文書本文:

東京が名実ともに日本の首都として、業務・商業の中心機能を担い続けるためには、これを支える勤労者とその家族が、安心して住み続けられる居住環境が必要であることは論を待ちません。しかし、現状の東京はどうでしょうか。「住みたい街」などの調査で見る限り、ベストテンには顔を出すものの、必ずしも一番ではないのが実状です。
上位に入る地方都市との比較でその理由を考えてみると、「安全」と「豊か」というキーワードに行き当たります。普通の勤労者とその家族が、その経済力で無理なく、安全で豊かな居住環境を手に入れられること、これこそが、首都東京が、今後備えていくべき機能だといえましょう。
ここでは、「災害に強い」「豊かな生活」といった現実の課題や、「将来社会への布石」といった長い視点をもつ対策をとりあげ、提言をおこないます。
絶対的に低い都市防災性能
95年1月の阪神・淡路大震災では、倒壊・破損などの建築物被害だけにとどまらず、火災延焼や被災者避難など、都市レベルでの被害や問題が発生し、多くの市民を巻き込んでいきました。この被害状況は、直下型の地震という自然現象だけではなく、集積した都市そのものが問題を抱えていること、わが国の都市の防災性能が絶対的に低いことを私たちに教えてくれています。
首都圏においても、関東大震災クラスの地震が再来する可能性はゼロではなく、学術的にはむしろ再来は確実であり、時期がいつになるかだけとされています。単に市民の生命財産を守ることだけではなく、想定される地震被害を最小限度にとどめ、発生後いち早く都市機能の復活を果たすことは、都市としての居住環境の課題となります。
さらに「業務・商業の中心としての東京」は、地震の被害が甚大なものとなって人的要素を含む都市機能を大きく後退させた場合には、一般的な地震被害だけでなく、国としての国際的な競争力にまで影響が及びます。わが国は国際経済における地位を喪失し、相対的な傍系国に後退することになって、国際社会での行動基盤すら失いかねません。
こういった事態を防止するために、災害に強い環境づくりへの継続的な対策が、首都東京の急務となっており、例えば、次の項目が課題となります。
公共的視点で戦略的対処が必要
阪神・淡路大震災は、現代社会が経験したことのない都市型の災害でした。しかし、被害の分布をよく見てみると、亡くなった方のほとんどは老朽化した住宅の倒壊や火災などのために落命されています。都市らしい堅牢な建物への更新や防災に役立つ道路・公園等の整備が遅れていた地域に、震災被害が集中しているのです。
東京のように、合理的な土地利用のもとに都市が活き活きと機能していくためには、住宅や施設がある程度の密度で集積していることが前提になりますが、同時に、オープンスペースや道路などの都市基盤や、不燃化され耐震強度も十分な建物などによる都市の防災機能が、想定される災害に対して十分整っている必要があります。阪神・淡路大震災の尊い犠牲による貴重な教訓を得た今日、都市の防災機能の向上は、先送りのできない最重要課題といえましょう。

クリック対象データ:
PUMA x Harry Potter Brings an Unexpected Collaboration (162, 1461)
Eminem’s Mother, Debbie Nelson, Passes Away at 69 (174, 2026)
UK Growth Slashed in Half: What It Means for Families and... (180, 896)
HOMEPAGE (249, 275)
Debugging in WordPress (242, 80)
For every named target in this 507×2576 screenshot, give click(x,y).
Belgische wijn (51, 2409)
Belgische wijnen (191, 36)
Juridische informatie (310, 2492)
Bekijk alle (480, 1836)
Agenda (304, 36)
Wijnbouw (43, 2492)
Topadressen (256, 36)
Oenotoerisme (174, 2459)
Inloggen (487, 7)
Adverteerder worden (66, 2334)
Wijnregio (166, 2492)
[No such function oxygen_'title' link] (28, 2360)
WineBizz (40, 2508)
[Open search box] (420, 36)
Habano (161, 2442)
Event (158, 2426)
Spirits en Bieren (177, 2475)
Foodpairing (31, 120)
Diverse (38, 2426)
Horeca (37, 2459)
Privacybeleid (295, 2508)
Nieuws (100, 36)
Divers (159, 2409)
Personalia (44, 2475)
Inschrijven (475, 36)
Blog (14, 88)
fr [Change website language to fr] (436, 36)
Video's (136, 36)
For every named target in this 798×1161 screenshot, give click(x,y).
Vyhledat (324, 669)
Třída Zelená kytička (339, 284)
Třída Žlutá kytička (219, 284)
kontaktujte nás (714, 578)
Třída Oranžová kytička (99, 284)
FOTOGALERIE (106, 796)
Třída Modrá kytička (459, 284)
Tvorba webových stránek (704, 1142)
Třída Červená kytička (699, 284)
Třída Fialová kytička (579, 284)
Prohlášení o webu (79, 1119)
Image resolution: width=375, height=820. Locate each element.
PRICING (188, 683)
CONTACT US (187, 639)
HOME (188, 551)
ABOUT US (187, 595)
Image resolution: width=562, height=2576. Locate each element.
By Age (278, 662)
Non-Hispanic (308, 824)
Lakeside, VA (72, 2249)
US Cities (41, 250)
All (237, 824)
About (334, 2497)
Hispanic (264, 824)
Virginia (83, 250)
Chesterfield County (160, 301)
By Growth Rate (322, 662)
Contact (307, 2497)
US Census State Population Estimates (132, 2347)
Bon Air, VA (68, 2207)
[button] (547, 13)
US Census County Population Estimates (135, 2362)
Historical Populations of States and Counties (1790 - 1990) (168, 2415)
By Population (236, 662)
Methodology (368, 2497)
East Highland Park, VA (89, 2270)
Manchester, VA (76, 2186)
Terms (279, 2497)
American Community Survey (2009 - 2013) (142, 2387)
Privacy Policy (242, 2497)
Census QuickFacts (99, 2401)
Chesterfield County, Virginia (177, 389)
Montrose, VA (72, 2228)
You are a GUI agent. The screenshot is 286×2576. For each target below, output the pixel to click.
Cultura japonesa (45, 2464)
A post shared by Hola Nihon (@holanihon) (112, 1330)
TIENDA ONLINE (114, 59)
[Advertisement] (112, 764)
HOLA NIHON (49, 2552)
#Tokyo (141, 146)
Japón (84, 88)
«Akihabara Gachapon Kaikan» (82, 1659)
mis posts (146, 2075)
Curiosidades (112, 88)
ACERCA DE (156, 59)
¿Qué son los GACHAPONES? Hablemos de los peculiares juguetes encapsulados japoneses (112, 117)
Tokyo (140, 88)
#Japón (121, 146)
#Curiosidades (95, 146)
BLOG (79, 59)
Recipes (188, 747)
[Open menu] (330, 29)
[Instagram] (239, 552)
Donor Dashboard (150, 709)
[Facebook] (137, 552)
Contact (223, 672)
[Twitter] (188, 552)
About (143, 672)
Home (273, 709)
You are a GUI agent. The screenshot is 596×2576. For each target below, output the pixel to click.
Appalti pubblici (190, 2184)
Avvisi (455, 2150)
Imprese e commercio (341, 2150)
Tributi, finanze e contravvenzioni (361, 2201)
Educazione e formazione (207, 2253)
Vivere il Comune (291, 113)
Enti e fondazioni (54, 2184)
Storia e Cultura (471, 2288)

指示文:
本文によると、阪神・淡路大震災で亡くなった方のほとんどは何のために落命しましたか。 項目はこの作業とは関係ありません。

作業結果:
老朽化した住宅の倒壊や火災などのためです。